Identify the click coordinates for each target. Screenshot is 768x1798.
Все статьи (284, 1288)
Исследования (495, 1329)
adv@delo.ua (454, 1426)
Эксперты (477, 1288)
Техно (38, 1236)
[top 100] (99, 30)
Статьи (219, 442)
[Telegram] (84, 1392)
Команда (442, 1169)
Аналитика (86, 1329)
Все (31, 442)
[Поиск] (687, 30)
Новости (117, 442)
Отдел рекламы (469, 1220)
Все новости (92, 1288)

============

• **To be done**: Starting with the line containing "Статьи (219, 442)" and going on through the last of the items, write those lines out again, including the requests. Multiply every coordinate in the answers by 2.6 and round to whole numbers, rounding halves up.

• **Solution**:
Статьи (569, 1149)
[Telegram] (218, 3619)
Команда (1149, 3039)
Аналитика (224, 3455)
Все (81, 1149)
[Поиск] (1786, 78)
Новости (304, 1149)
Отдел рекламы (1219, 3172)
Все новости (239, 3349)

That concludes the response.